:: About this task ::
These records contain pictures, which must be left out; copy exactly the lines from the one with "Screen dimensions: 621x465" up to and including the one with "Task: Open the Spotify app".

:: Material for this exercise ::
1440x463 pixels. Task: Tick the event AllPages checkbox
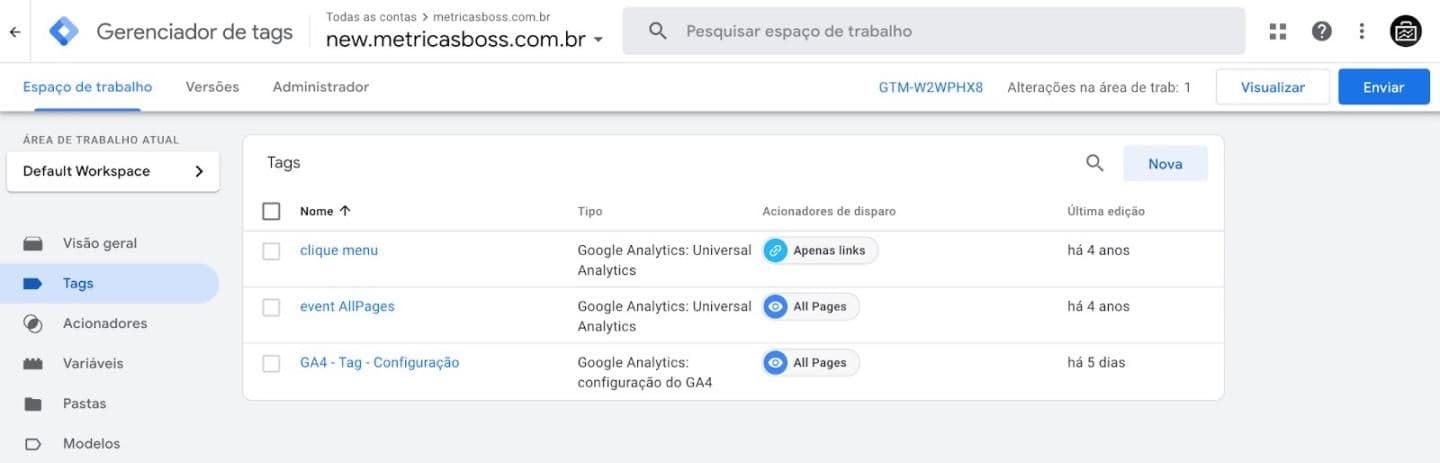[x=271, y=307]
--
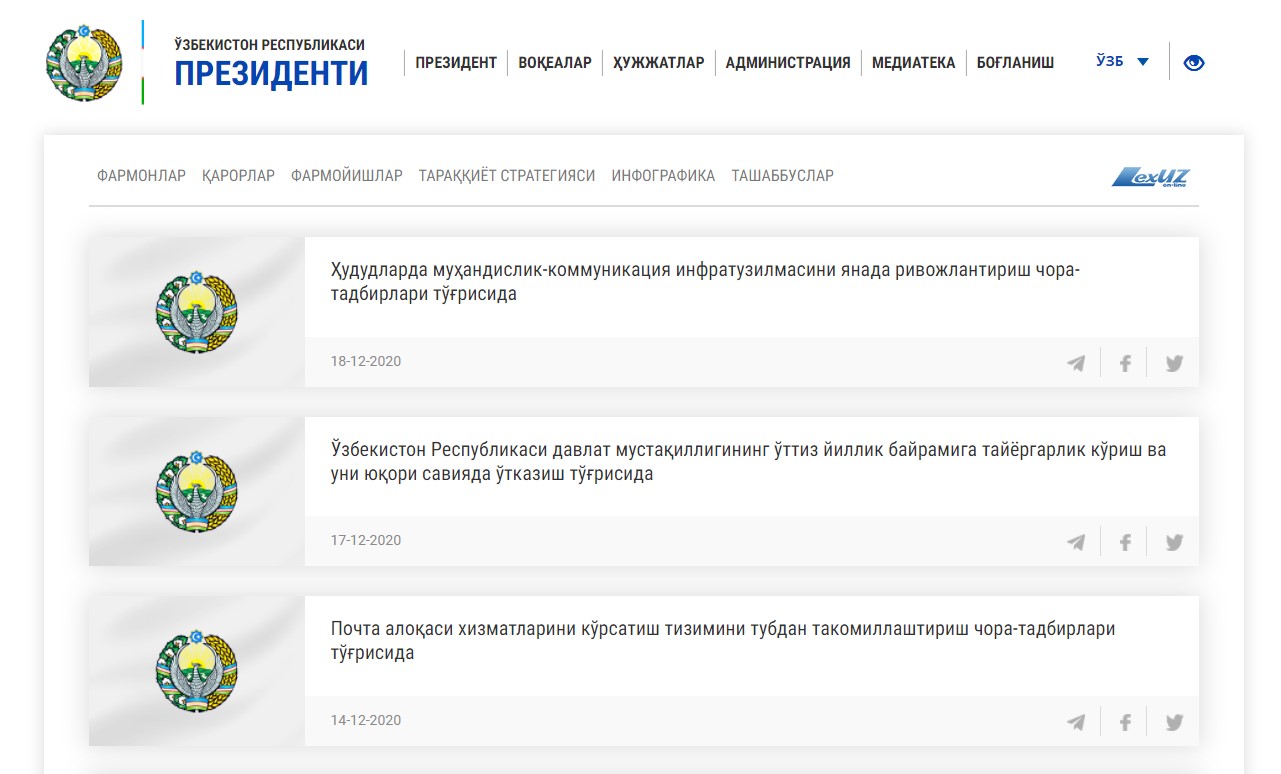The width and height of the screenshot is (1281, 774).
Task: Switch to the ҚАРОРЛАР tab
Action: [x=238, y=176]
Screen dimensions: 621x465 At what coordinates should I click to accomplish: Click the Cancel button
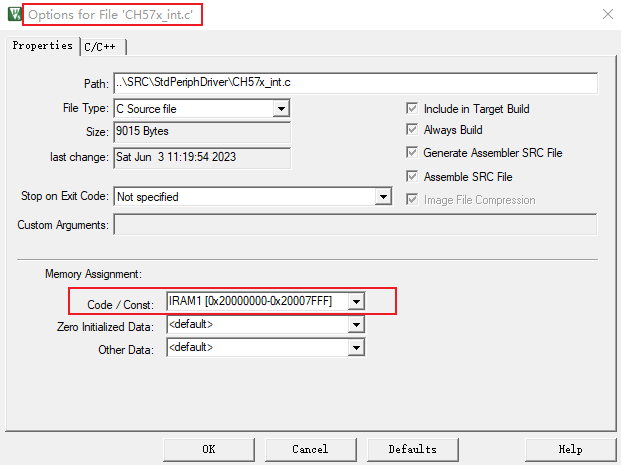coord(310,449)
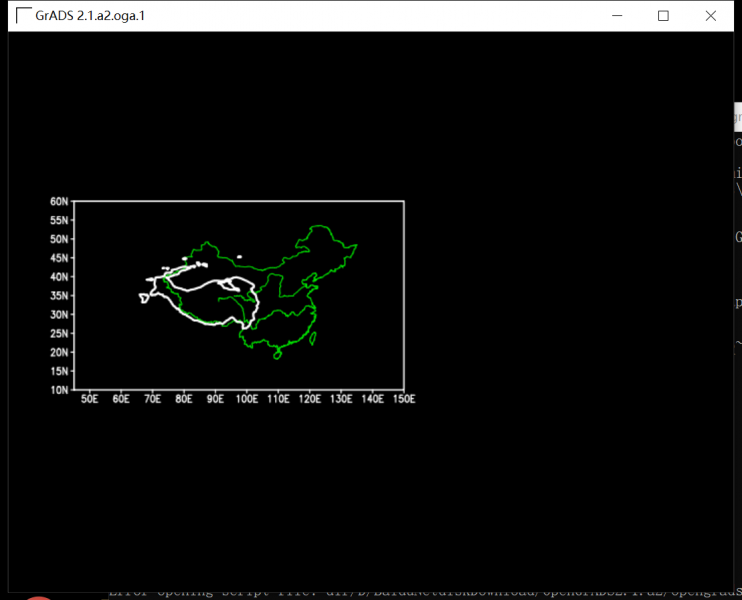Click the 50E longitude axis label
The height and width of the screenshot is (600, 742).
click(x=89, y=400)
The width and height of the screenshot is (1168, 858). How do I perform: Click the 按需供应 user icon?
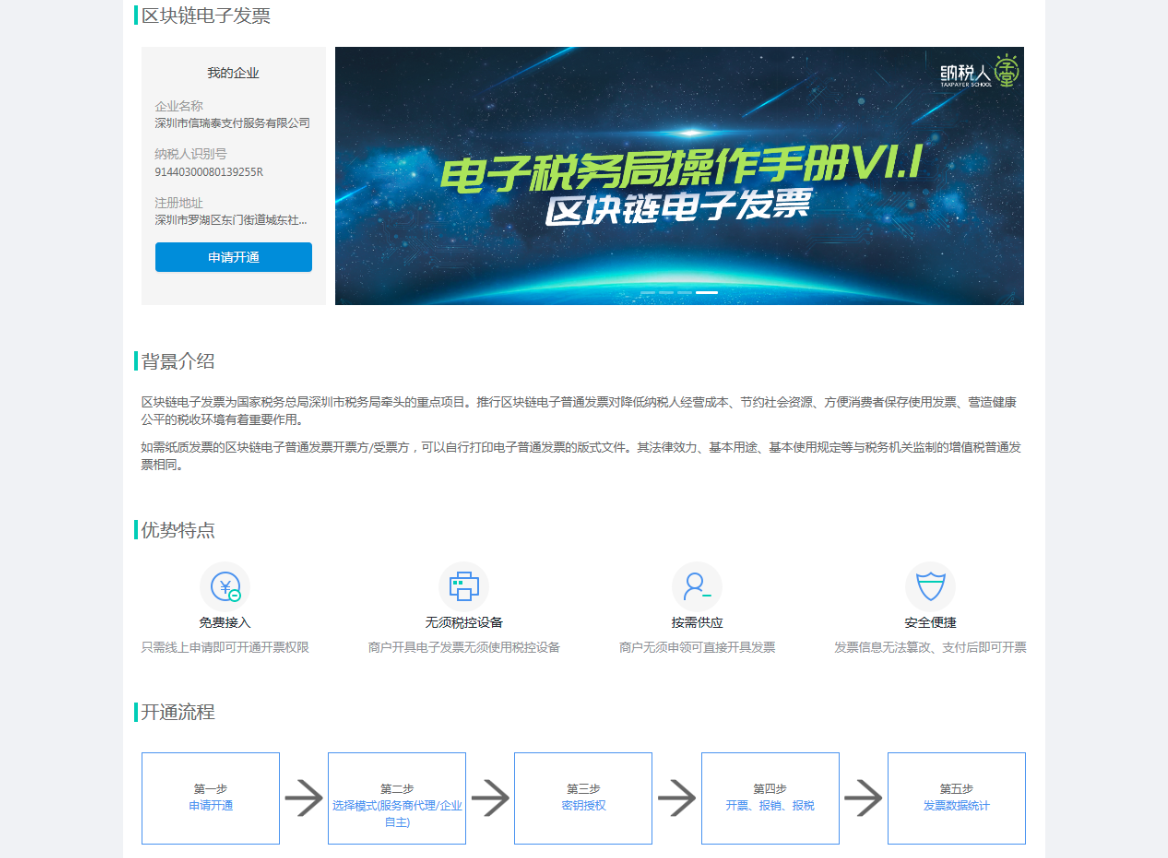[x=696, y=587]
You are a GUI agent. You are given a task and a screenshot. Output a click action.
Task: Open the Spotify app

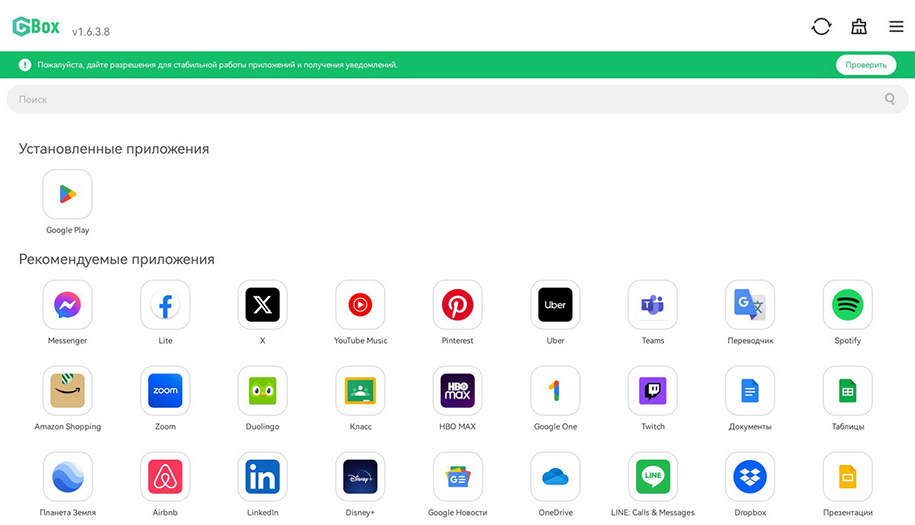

:: Completed task ::
Screen dimensions: 621x465 At what coordinates should I click to accomplish: Click the Cancel button
coord(310,449)
Click the 50E longitude axis label
The height and width of the screenshot is (600, 742).
click(x=89, y=400)
The width and height of the screenshot is (1168, 858). How do I perform: Click the 按需供应 user icon?
[x=696, y=587]
You are a GUI agent. You are given a task and a screenshot. Output a click action.
Task: Open the Spotify app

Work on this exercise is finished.